Вот это да, подумал я, а майору сказал:
— Кому же передать? Там всего ничего панов-то… Нашего сена им на десять лет хватит.
— Панов, говоришь? — задумался начштаба,— Нет, лейтенант, панам не годится. Ищи товарищей. Должны быть.
— Есть — искать товарищей! — отвечаю, как положено по уставу.
Хотел уже, идти выполнять новое задание — что еще оставалось делать? — да тут вспомнил про демобилизацию, сейчас о ней только и разговоры, остановился и говорю:
— А потом, когда передам сено товарищам полякам, и домой, я так понимаю, товарищ майор?

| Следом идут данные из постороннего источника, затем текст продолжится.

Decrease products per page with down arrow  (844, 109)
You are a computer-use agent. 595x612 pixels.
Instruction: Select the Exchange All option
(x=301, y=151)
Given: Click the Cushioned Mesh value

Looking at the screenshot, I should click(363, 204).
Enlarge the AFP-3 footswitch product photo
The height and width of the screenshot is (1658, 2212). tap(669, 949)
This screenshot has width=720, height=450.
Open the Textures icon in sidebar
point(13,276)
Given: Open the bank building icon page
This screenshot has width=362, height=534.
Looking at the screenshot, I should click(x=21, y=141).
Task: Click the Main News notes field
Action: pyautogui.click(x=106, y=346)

Начштаба как-то странно посмотрел на меня, как будто я сморозил глупость, и сердито спросил:
— Ты что, газет не читаешь, лейтенант?
Он выдвинул ящик письменного стола, достал уже изрядно помятую, должно быть, много раз читанную и перечитанную газету и раздраженно сунул ее мне в руки: «Читай!» Я взял газету (это была «Правда»), развернул — на последней странице, в самом низу, мелкими буковками была напечатана заметка, вся почти сплошь исчерканная красным и синим карандашами.
«Вашингтон. 6 августа (ТАСС). Белый Дом опубликовал сообщение президента Трумэна, в котором говорится:
«16 часов тому назад американский самолет сбросил на важную японскую военную базу Хиросима (остров Хонсю) бомбу, которая обладает большей разрушительной силой, чем 20 тысяч тонн взрывчатых веществ. Эта бомба обладает разрушительной силой, в 2 тысячи раз превосходящей разрушительную силу английской бомбы «Тренд Слем», которая является самой крупной бомбой, когда-либо использованной в истории войны…»
— Вот так-то, лейтенант,— по-прежнему сердито и вместе с тем как-то озабоченно проговорил майор.— Выполняйте приказание. Когда вернешься — примешь роту. Ясно?